RESPONDER® Polysaccharide Hemostat Rx is intended to be used to achieve hemostasis in emergency situations for the temporary control of severe topical bleeding.

RESPONDER® Polysaccharide Hemostat OTC is indicated for the local management of bleeding such as lacerations, minor cuts and abrasions.

RESPONDER® Polysaccharide Hemostat (RESPONDER®) is a medical device composed of absorbable modified polymer (AMP®) particles. AMP® particles are biocompatible, non-pyrogenic and derived from plant starch. The device contains no human or animal components.

The provided text is a 510(k) summary for the RESPONDER® Polysaccharide Hemostat. This type of document is for demonstrating substantial equivalence to a legally marketed predicate device, not for proving a device meets specific, pre-defined acceptance criteria through a clinical or algorithmic performance study in the way one might for an AI/ML medical device.

Therefore, the document does not contain the information requested for acceptance criteria and a study proving the device meets those criteria, specifically:

• A table of acceptance criteria and reported device performance.
• Sample sizes for test sets, data provenance, number/qualifications of experts, or adjudication methods for ground truth.
• Details of MRMC or standalone performance studies, if done.
• Ground truth types (expert consensus, pathology, outcomes data).
• Sample size for training sets or how ground truth for training was established.

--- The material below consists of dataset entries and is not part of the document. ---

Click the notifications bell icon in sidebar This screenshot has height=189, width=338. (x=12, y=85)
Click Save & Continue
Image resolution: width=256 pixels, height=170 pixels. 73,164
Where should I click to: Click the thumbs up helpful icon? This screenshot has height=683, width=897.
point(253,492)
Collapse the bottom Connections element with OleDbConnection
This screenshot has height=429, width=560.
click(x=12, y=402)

Instead, the document focuses on:

• Device Description: RESPONDER® Polysaccharide Hemostat is composed of absorbable modified polymer (AMP®) particles derived from plant starch.
• Intended Use/Indications for Use:
  • Rx: Temporary control of severe topical bleeding in emergency situations.
  • OTC: Local management of bleeding from minor lacerations, minor cuts, and minor abrasions.
• Predicate Device: CELOX Topical Hemostatic Granules (K061079).
• Technological Characteristics: Claims similar physical structure (granules), packaging (foil pouch), shelf life, and mechanism of action (forming a gel barrier) to the predicate.
• Performance (Demonstration of Equivalence, not specific acceptance criteria):
  • Biocompatibility: Tests (ISO10993-5, -6, -10, -11, ASTM F756-17, USP41 NF36) indicated it is biocompatible and safe.
  • Sterility: Achieves a Sterility Assurance Level (SAL) of 10⁻⁶, despite a different sterilization method than the predicate.
  • Animal Studies: Conducted to validate efficacy and safety compared to the predicate, with results demonstrating the proposed device is "as safe as" the predicate device. Specific performance metrics from these animal studies are not detailed in this summary, nor are "acceptance criteria" for these metrics provided.

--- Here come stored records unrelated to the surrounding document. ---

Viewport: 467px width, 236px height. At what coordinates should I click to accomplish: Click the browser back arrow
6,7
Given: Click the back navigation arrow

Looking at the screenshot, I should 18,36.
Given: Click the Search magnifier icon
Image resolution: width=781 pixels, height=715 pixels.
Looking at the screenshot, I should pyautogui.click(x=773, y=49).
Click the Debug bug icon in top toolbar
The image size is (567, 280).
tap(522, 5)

In summary, this document is not a clinical study report or an AI/ML device performance study. It's a 510(k) summary demonstrating substantial equivalence to a commercially available predicate device based on technological characteristics, biocompatibility, sterility, and general safety/efficacy in animal models, not on specific, quantitatively defined acceptance criteria for human performance or algorithmic output.